All lines from the one containing "At what coordinates should I click to accomplish: Click" down to the final line of the entries below: return them exactly.

Data entries
════════════════
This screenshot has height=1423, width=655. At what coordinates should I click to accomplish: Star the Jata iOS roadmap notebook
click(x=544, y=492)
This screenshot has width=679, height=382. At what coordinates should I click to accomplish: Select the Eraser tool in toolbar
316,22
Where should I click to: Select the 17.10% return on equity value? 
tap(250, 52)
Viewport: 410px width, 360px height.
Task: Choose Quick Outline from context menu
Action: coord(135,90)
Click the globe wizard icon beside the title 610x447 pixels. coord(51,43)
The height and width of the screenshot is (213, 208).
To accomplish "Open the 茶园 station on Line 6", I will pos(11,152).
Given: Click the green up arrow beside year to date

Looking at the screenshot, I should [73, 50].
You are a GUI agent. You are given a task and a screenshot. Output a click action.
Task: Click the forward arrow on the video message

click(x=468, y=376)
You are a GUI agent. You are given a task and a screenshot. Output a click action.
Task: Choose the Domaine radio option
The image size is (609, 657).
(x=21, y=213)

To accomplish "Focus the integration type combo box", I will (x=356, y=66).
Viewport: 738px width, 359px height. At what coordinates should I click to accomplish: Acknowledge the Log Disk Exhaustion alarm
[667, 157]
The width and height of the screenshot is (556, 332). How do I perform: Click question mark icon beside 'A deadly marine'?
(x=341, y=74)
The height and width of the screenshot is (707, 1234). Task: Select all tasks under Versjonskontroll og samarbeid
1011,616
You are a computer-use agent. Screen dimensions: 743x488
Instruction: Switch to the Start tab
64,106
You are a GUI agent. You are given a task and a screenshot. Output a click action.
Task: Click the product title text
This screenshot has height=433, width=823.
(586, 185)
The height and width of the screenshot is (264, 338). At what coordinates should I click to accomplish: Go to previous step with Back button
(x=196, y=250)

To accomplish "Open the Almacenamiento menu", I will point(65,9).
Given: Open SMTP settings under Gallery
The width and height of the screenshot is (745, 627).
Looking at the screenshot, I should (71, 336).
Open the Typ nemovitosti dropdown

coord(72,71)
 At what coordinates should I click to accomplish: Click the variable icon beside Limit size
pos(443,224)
════════════════
◆ Reply to the exercise:
 At what coordinates should I click to accomplish: Click the variable icon beside Limit size
pos(443,224)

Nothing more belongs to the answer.